In the present study, the incidence of pregnancy-related hypertension did not defer between patients with SCT (3.5%) and those with normal hemoglobin (3.4%) (P=1.000). This finding coincides with a report by Tylor et al. [21]. However, Larabee and Monga's study [8] reported an increase in hypertensive disease among patients with SCT (P<0.0001).

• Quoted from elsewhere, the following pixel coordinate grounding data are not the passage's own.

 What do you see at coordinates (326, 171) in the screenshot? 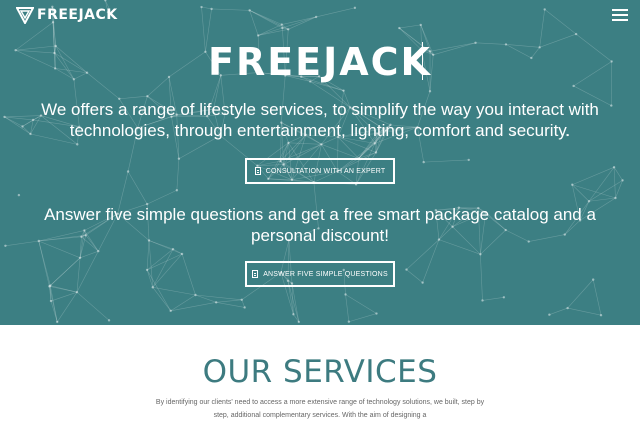
I see `consultation-button-label: CONSULTATION WITH AN EXPERT` at bounding box center [326, 171].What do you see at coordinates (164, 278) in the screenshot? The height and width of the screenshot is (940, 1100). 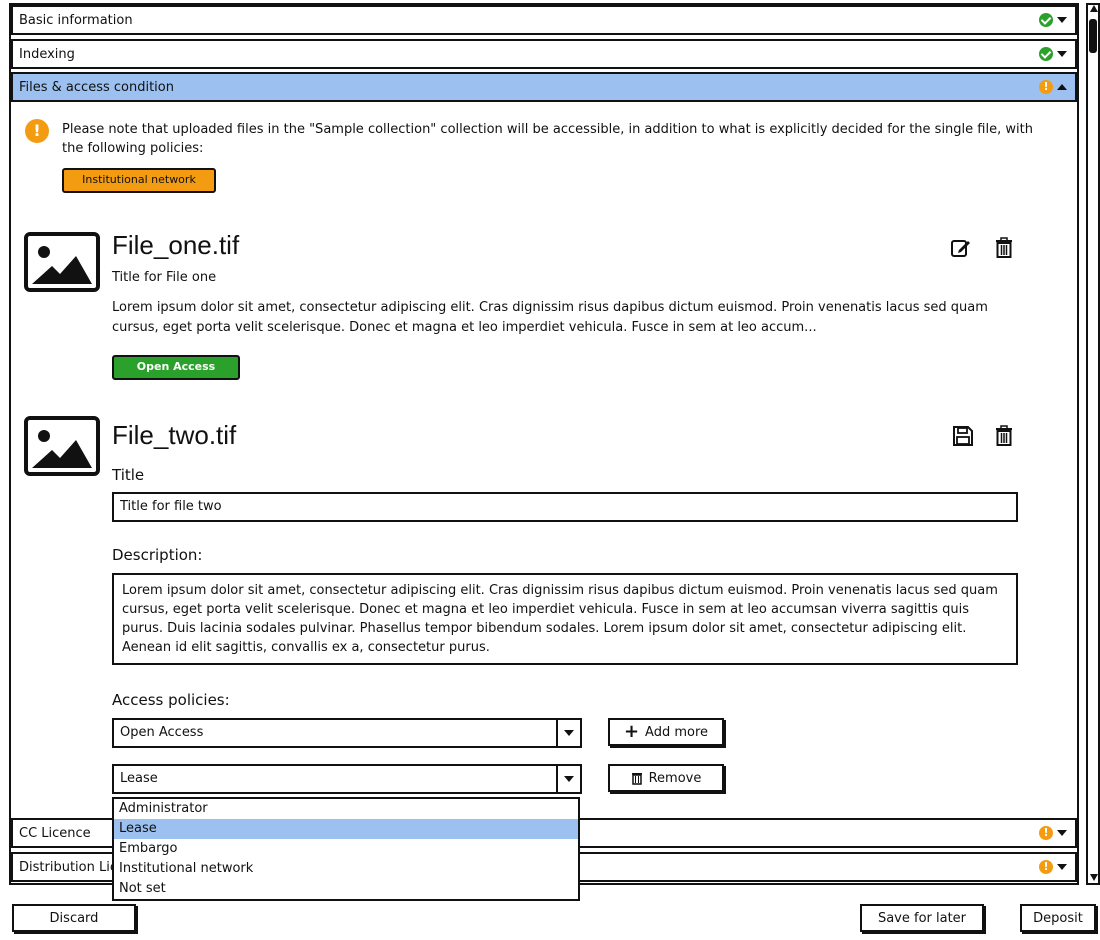 I see `file-title: Title for File one` at bounding box center [164, 278].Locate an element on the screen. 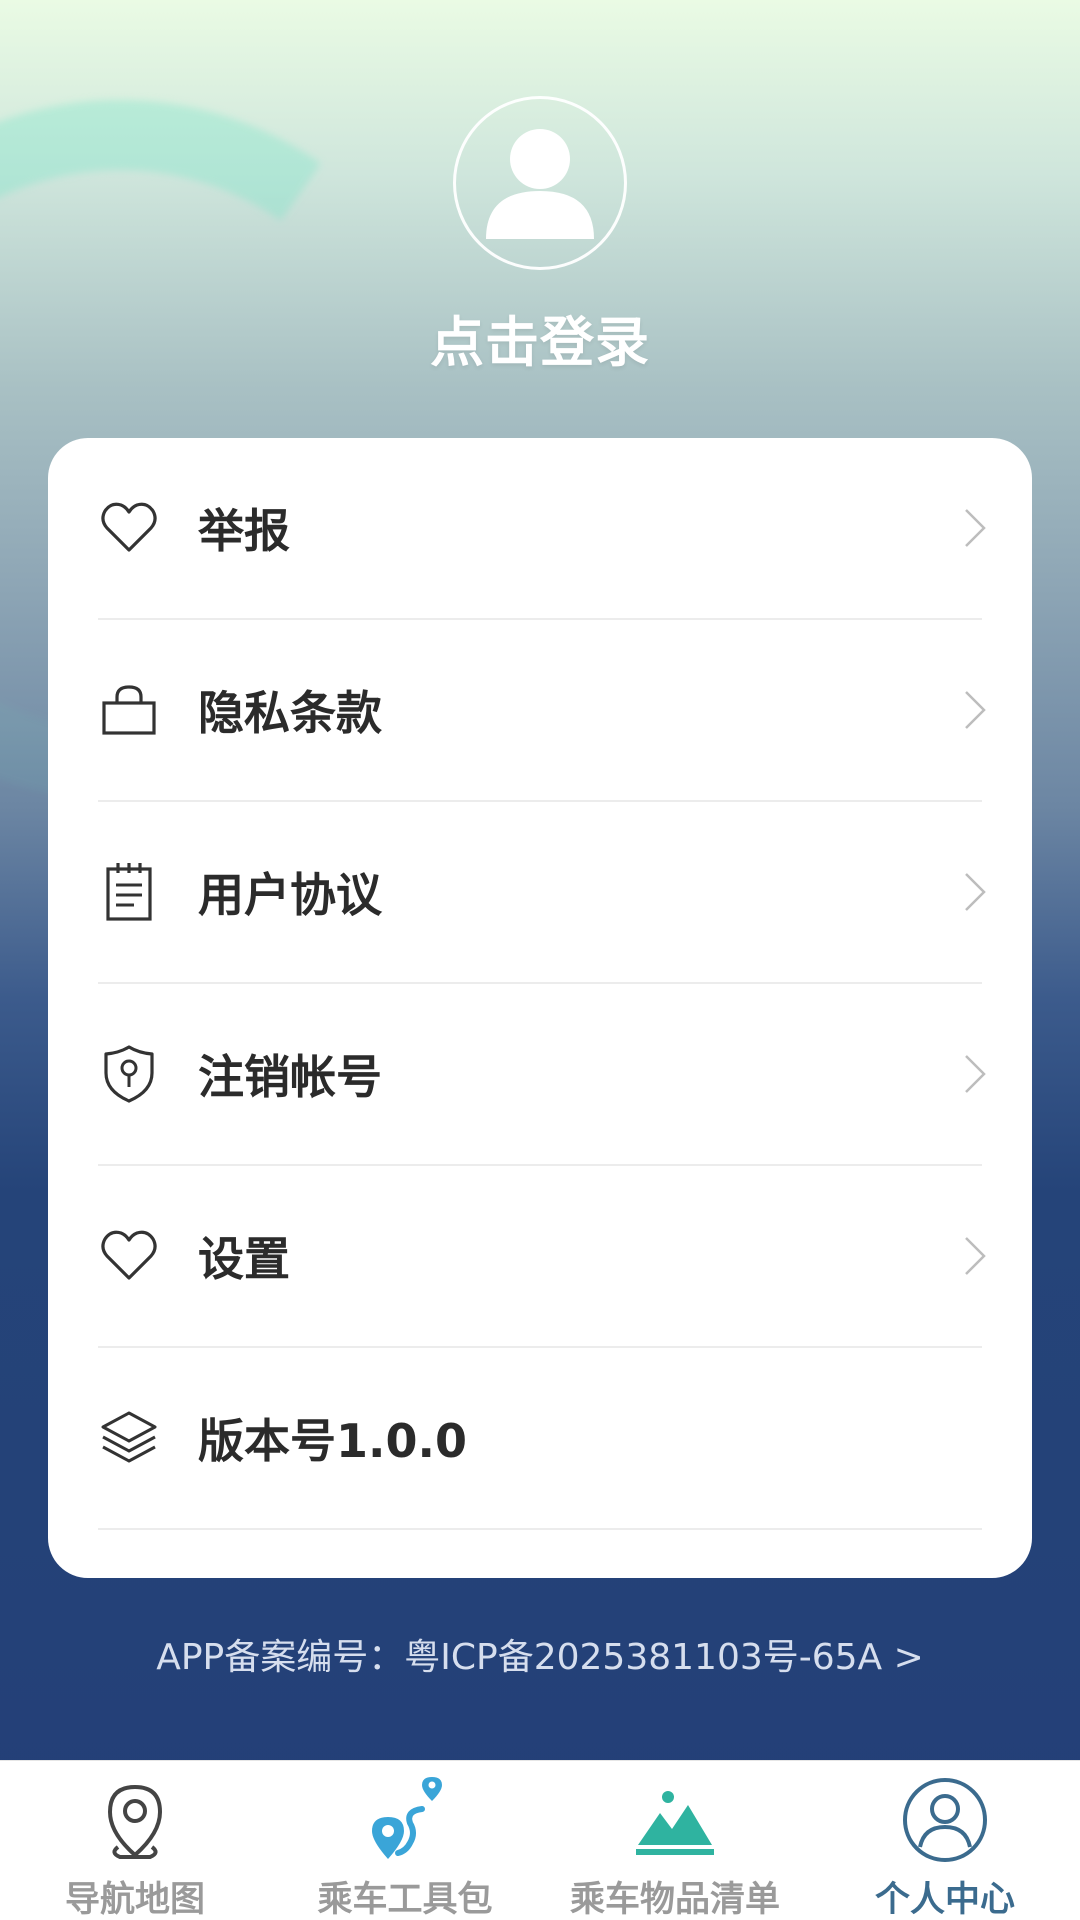 The height and width of the screenshot is (1920, 1080). map-pin-icon is located at coordinates (135, 1820).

Unlike Tan et al.'s study [23] which noted a difference in neonatal birth weight among offspring of pregnant mothers with SCT, our study did not find an increase in low-birth-weight offspring of this group of mothers. Regardless of their findings, they suggested that the higher SGA may be due to pregnancy complications or social deprivation in their study population. Tan et al. conducted another study [24] published in 2008 to determine the mean birth weight and mean customized birth weight centiles to analyze the risk of SGA among babies of SCT pregnancies in relation to maternal body mass index (BMI), ethnicity and parity, and the infant’s gender and gestational age. They found that the mean birthweight of offspring of SCT mothers is significantly lower by 57 g compared to healthy women, 3,223 ± 661 versus 3,280 ± 616 g, respectively (P=0.024). Nonetheless, they conclude that SCT is not a risk factor for SGA. This was in line with our findings where sickle cell carriers were not associated with increased risk of having SGA fetuses. the mean Yet, the birthweight difference between babies of mothers with SCT and those with normal hemoglobin was not statistically significant, 3,089 ± 581 versus 3,095± 541 g, respectively (P=0.661).

Limitations and strengths

This study has several limitations being a retrospective study which may lead to an ascertainment bias, particularly in the control group. Moreover, confounding variables that might affect maternal and newborn outcomes had not been accounted for such as maternal BMI and previous obstetrics history including past maternal and child outcomes as these data were not available from the existing registry book. Despite these limitations, this study has a relatively large number of patients and of the comparative groups (SCT and normal hemoglobin). Moreover, it has no missing data from the selected variables during extraction or analysis. Furthermore, the well-established universal screening for hemoglobinopathy program in Bahrain allowed us to find all patients with SCT delivered in the period of the study. This study is the first study conducted in Bahrain to analyze the adverse pregnancy outcome in this group of patients. Given the high prevalence of SCT carriers in Bahrain, our study can help in prenatal counseling and antenatal surveillance. This study is a significant contribution to the literature and its findings can be useful for any healthcare provider dealing with patients from high SCT prevalence countries.

Conclusions

In conclusion, the data in this study have shown that other than the increase in IUFD, SCT is not associated with increased adverse pregnancy outcomes such as pregnancy-related hypertensive disorder, gestational diabetes, SGA, and PTD. However, we cannot ignore that the SCT is associated with a significant increase in IUFD. Therefore, it is reasonable to give attention to such findings which could be a trigger to initiate conducting well-designed studies to scrutinize these findings and to determine whether there may be a benefit of a unique antenatal surveillance guideline for such patients.